NeMo Framework PEFT with Mistral-7B

User Guide (Latest Version)

Learning Goals

This project aims to demonstrate how to adapt or customize foundation models to improve performance on specific tasks.

This optimization process is known as fine-tuning, which involves adjusting the weights of a pre-trained foundation model with custom data.

Considering that foundation models can be significantly large, a variant of fine-tuning has gained traction recently, known as parameter-efficient fine-tuning (PEFT). PEFT encompasses several methods, including P-Tuning, LoRA, Adapters, and IA3.

For those interested in a deeper understanding of these methods, we have included a list of additional material in the Educational Resources section.

This project involves applying various fine-tuning methods to Mistral-7B model. In this playbook you will implement and evaluate several parameter-efficient fine-tuning methods using a domain and task specific dataset. This playbook has been tested for P-Tuning and LoRA.

NeMo Tools and Resources

Educational Resources

Software Requirements

  • Use the latest NeMo Framework Training container

  • This playbook has been tested on: nvcr.io/nvidia/nemo:24.05. It is expected to work similarly on other environments.

Hardware Requirements

  • Minimum 1xA100 80G for PEFT on Mistral-7B

  • This playbook has been tested on 8xA100 80G

If you already have a .nemo file for Mistral-7B model, you can skip this step.

Step 1: Download Mistral-7B in Hugging Face format

Request download permission and create the destination directory. Two options are available.

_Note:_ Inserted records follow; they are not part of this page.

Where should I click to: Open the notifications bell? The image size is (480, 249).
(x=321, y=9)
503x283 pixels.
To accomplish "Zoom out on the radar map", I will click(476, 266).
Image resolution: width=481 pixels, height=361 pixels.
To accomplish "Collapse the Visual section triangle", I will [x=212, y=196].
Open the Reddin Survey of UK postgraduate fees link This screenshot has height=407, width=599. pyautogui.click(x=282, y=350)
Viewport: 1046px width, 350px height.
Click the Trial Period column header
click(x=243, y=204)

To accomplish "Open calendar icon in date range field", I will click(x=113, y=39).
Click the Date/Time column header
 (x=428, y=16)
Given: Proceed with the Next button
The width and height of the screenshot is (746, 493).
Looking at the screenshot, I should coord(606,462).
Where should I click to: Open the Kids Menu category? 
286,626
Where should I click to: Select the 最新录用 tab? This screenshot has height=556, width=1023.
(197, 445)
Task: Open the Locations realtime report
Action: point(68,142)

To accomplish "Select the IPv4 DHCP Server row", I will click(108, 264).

To download using the CLI tool:

Copy
Copied!
            

mkdir mistral-7B-hf huggingface-cli download mistralai/Mistral-7B-v0.1 --local-dir mistral-7B-hf

To download using the Hugging Face API, run the following Python code:

Copy
Copied!
            

from huggingface_hub import snapshot_download snapshot_download(repo_id="mistralai/Mistral-7B-v0.1", local_dir="mistral-7B-hf", local_dir_use_symlinks=False)

In this example, the Mistral-7B Hugging Face model will be downloaded to ./mistral-7B-hf.

Step 2: Convert to .nemo

Run the container using the following command:

Copy
Copied!
            

docker run --gpus device=1 --shm-size=2g --net=host --ulimit memlock=-1 --rm -it -v ${PWD}:/workspace -w /workspace -v ${PWD}/results:/results nvcr.io/nvidia/nemo:24.05 bash

Convert the Hugging Face model to .nemo model:

Copy
Copied!
            

python3 /opt/NeMo/scripts/checkpoint_converters/convert_mistral_7b_hf_to_nemo.py --input_name_or_path=./mistral-7B-hf/ --output_path=mistral.nemo

The generated mistral.nemo file uses distributed checkpointing and can be loaded with any tensor parallel (tp) or pipeline parallel (pp) combination without modifying (e.g. reshaping/splitting) the mistral.nemo checkpoint.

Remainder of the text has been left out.